L'ultima settimana della WWE è stata gestita decisamente bene, e ci troviamo oggi davanti ad una situazione estremamente interessante, sia a Raw che a SmackDown!.

Iniziamo dal roster più importante. Randy Orton ha sconfitto Shawn Michaels al termine di un magnifico incontro, ed è ancora WWE Champion. Negli ultimi giorni ho notato una positiva inversione di tendenza nella gestione del suo personaggio, come del resto un po' tutti invocavano. Nell'ultimo Raw antecedente al PPV e nel PPV stesso a Randy Orton è stato concesso di comportarsi come un campione heel dovrebbe comportarsi, il che ha giovato al suo personaggio ed alla sua credibilità. L'importante è che adesso si prosegua su questa strada, anche nell'imminente feud con Chris Jericho.

Chris Jericho, infatti (che sorpresa, eh?) ha fatto rientro nella WWE nel corso dell'ultimo Raw, e si è subito lanciato all'attacco di Orton. Pare che nel contratto da lui sottoscritto con la WWE sia prevista questa clausola, e non mi stupirebbe se fosse prevista altresì una conquista in tempi brevi del WWE Title. Il feud tra i due si preannuncia interessante ed incerto. Se ad Armageddon assisteremo ad un match tra i due, il risultato sarà in effetti assolutamente incerto, il che contribuirà ad aumentare l'attesa ed a rendere più appassionante l'incontro. Quanto al vincitore del feud, beh, continuo a vedere leggermente favorito Randy Orton, in ottica di un match tra lui e Triple H a Wrestlemania, che continua ad apparirmi la scelta più ovvia per la WWE, anche se un po' scontata nel risultato finale. D'altronde, che Triple H a Wrestlemania vincerà il suo incontro ormai lo sanno anche i muri, indipendentemente dal nome del suo avversario. Togliendo Orton dal main event, in sostanza, il problema si riproporrebe tale e quale.

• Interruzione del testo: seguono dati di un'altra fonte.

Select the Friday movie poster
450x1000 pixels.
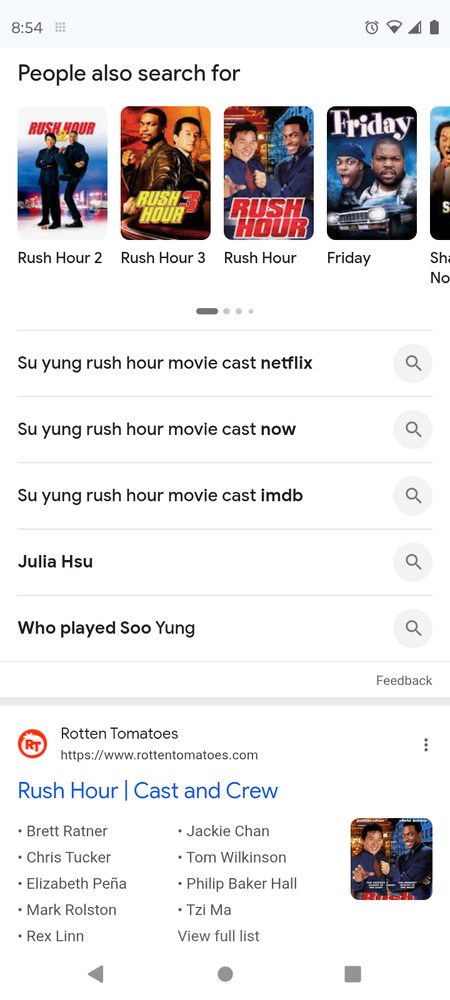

Come detto, dunque, a Survivor Series Shawn Michaels è stato sconfitto, e, archiviato Randy Orton, trova ora sulla sua strada Mr. Kennedy. Anche questo feud si preannuncia interessantissimo, e, se ben sfruttato, penso possa essere la definitiva consacrazione di Mr. Kennedy. È questo, a mio avviso, il feud più importante della sua carriera, anche se in palio non c'è nulla. Kennedy ha tutte le carte in regola per dimostrarsi alla pari con Shawn Michaels, ed assurgere così definitivamente tra i main eventer della WWE. Certo, non credo che alla fine sarà lui ad uscire vincitore dal feud (per Shawn Michaels sarebbe un'ennesima sconfitta), tuttavia almeno una vittoria dovrebbe ottenerla.

Ciò che è importante, inoltre, è che con questi due feud la WWE si è potenzialmente sistemata sino a Wrestlemania. Trattandosi di due nuovi feud, e vista la qualità dei quattro personaggi coinvolti, il rischio di stancare gli spettatori non c'è sicuramente, ed anzi sarebbe un vero peccato vedere queste rivalità archiviate dopo poche settimane.

Anche a SmackDown! la situazione è sensibilmente migliorata. La settimana scorsa avevamo in corso un feud tra Batista ed Undertaker che stava iniziando ad essere un po' ripetitivo. Ora, invece, con il ritorno di Edge, la situazione è nettamente preferibile. Edge a Survivor Series ha attaccato Undertaker, la cintura però la ha Batista, e dunque non è da escludersi per Armageddon un bel Triple Threat, il cui pronostico sarebbe anche in questo caso estremamente difficile.

Insomma, per la WWE mi sembra che questo sia un buon momento. Certo, gli ascolti dell'ultimo Raw non sono stati alti come ci si aspettava, ma non mi preoccuperei più di tanto. Il cercare l'evento che faccia impennare i ratings di una puntata, infatti, è una tattica che a lungo tempo non paga. Se io annuncio che nel prossimo Raw torna Hulk Hogan, è chiaro che avrò un ascolto migliore, ma poi, passata la settimana, tutto ricomincerà normalmente. Meglio, invece, avere piccoli, ma costanti passi in avanti, dettati dal miglioramento della qualità dei propri show. È questa la strada che la WWE deve a mio avviso perseguire, ed è questa la strada che finalmente la WWE sembra avere intrapreso.